After gathering for breakfast on Sunday morning, to say goodbye to a dear friend, we set off to see a concert in one of Gros's liveliest venues, Garoa. We were distracted by some music on the street, and like the children of the pied piper, we followed the sound. Needless to say, we weren't expecting to stumble upon a parade of Belle Epoque characters —women dressed in white, wielding tennis racquets, a bishop waving a giant sub sandwich, and several women dressed as nannies, carrying baby dolls.
It's a parade that celebrates the Belle Epoque of San Sebastián, and features caricatures of all its wackiest characters, waving and prancing through the streets of both Gros and the Old Part.
Depending on which song you catch the parade at, you might see baby dolls flying in the air. Or nannies flirting with shepherds. Or perhaps you will see the nannies carrying their babies to the doctor, to receive vaccinations and check on their health, before they stop at the priests to receive a blessing. But always, the parade starts with a rendition of 'Festarik Behar Bada', whose title in translation ("Yes You Gotta Party", more or less) sounds more Black Eyed Peas than Basque.
The history of the parade is one that began over 125 years ago, on February 2, 1885, set around the Feast of the Candelaria, a Roman Catholic celebration of a sighting of the Virgin Mary. However, the tradition diminished after Pope Pio XII took away the feast day status of the holiday, and nearly disappeared before the Kresala society brought it back in 1977.

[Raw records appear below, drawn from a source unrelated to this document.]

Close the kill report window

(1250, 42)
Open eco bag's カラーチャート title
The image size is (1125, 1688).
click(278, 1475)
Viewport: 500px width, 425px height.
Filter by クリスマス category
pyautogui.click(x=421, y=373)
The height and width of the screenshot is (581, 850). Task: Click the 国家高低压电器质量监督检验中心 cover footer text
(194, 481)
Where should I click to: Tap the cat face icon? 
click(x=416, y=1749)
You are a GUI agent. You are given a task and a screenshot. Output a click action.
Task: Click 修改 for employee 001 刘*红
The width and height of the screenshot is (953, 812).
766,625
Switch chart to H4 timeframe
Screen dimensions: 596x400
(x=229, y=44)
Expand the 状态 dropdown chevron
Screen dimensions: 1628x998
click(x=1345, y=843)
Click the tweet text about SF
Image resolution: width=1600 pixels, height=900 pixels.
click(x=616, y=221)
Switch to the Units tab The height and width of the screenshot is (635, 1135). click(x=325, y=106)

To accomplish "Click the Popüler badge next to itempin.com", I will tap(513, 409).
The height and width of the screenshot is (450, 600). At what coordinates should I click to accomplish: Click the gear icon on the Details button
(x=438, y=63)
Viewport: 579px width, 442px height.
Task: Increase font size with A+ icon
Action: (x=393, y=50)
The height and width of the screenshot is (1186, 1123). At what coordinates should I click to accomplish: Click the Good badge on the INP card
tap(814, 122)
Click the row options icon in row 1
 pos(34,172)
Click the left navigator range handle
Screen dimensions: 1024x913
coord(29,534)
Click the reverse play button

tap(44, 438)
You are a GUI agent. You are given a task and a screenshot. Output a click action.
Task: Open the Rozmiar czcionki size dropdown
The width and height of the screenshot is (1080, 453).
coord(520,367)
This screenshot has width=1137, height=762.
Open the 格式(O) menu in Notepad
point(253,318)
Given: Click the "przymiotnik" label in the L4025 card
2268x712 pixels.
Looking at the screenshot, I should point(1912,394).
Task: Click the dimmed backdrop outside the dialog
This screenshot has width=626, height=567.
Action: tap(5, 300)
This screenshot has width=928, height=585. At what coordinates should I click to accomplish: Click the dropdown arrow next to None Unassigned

In San Sebastián, the celebration is set to music of the beloved composer Raimundo Sarriegi, who composed the anthem of the city that resounds all day long on the 20th of January and yearlong in the hearts of all Donostiarras, #ak. Apart from the nannies and shepherd characters for which the celebration is named, mayors, secretaries, bishops, shoe cleaners, bakers, street sweepers, and other characters from the Belle Epoque of Donosti take the stage.
Stuffed between Caldereros and Carnavales, it's another event to help mark the slow passing of winter in Basque Country.